Rojo: Trump Azul: Biden Naranja: Disputado

Así, nos encontramos con que Trump estaría en una situación de pérdida de estados, manteniendo buena parte de los que ya ganó en los pasados comicios pero viéndose obligado a luchar por mantener dos colegios electorales habitualmente seguros para los republicanos.

Ya entrando en el número de electores obtenidos, existe una leve diferencia entre ambos partidos, si bien con una ligera ventaja del partido demócrata pese al menos número de estados obtenidos. De nuevo, a causa del sistema americano, que otorga un número mayor o menor de electores en función de la población de cada estado. Así, los demócratas obtendrían 131 electores y los republicanos 111, habiendo 17 en disputa.  Si estos datos se mantuviesen, e incluso si Donald Trump se hiciese con los estados disputados perdería en esta parte del país, pudiendo sumar como máximo 128 frente a los 131 de los demócratas.
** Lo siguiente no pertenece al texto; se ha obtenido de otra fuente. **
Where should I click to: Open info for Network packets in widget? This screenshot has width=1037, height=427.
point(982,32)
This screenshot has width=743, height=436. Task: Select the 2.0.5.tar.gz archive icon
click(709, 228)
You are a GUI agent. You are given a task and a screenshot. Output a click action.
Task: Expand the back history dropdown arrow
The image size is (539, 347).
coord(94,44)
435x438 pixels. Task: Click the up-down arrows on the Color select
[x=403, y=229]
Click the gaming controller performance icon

Así, el peso electoral del California (55) altera de forma completa la competencia por el oeste de los Estados Unidos, y ni sumando el peso de los estados restantes, salvo tal vez Texas (38), se puede revertir la situación para los republicanos. Pues, pese a tener mayoría de estados, cosa que puede asegurarle el senado al partido de Trump, pues cada estado proporciona independientemente de sus habitantes dos senadores, no es suficiente para asegurar una reelección presidencial.  De tal forma, y como se puede observar en la siguiente gráfica, los estados republicanos proporcionan una cantidad de escaños muy inferior al impulso que proporciona California, poseyendo esa parte del país el peso de más de 7 estados republicanos.

De tal forma nos encontramos con un panorama poco alentador para el candidato republicano en la costa oeste y el «mid west» americano. Los republicanos se verían abocados a la derrota en la zona independientemente de cualquier cambio, al menos que los resultados varíen de forma radical en pocas semanas, cosa que no parece probable. Incluso si Trump obtuviese ambos estados disputados, cosa que parece poco probable, no alcanzaría a igualar a los electores demócratas, siendo derrotado al menos en esta parte del  país y complicando su reeleccción.
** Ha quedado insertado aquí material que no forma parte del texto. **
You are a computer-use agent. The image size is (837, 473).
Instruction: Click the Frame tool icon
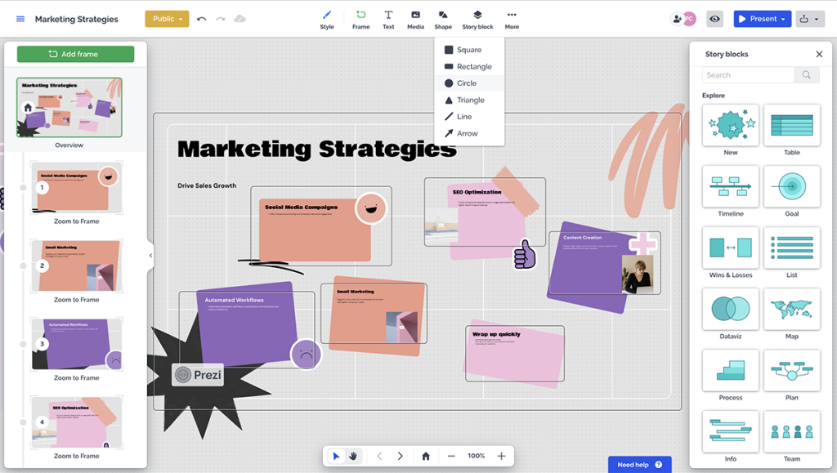(360, 18)
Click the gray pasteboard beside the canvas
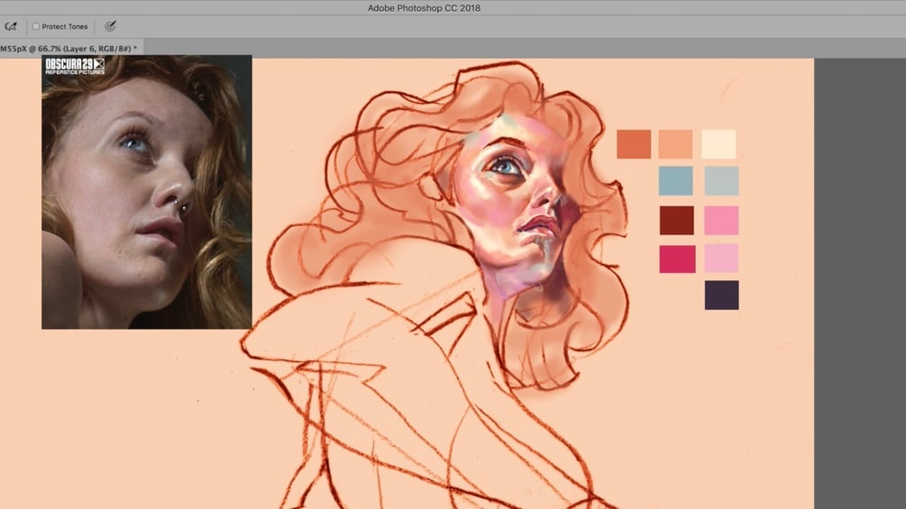This screenshot has width=906, height=509. pos(860,283)
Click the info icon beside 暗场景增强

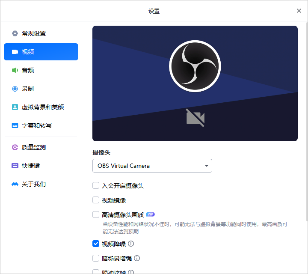coord(137,258)
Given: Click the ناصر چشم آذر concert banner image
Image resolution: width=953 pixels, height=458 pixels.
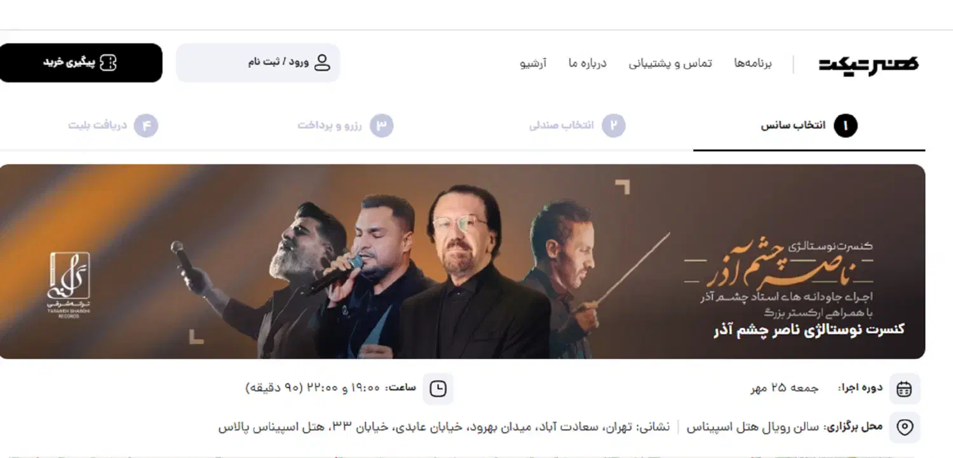Looking at the screenshot, I should [x=463, y=262].
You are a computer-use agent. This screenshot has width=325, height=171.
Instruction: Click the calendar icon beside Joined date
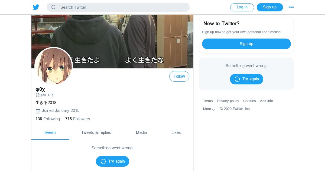(38, 111)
Cabe decir, no obstante, que es habitual que los demócratas se hagan con la victoria en esta parte del país. La victoria en las presidenciales de los Estados Unidos se suelen decidir por los llamados «swing states» situados en la costa este como Pensilvania o Florida, aunque eso ya se encuentra explicado en el anterior sondeo publicado en este mismo medio.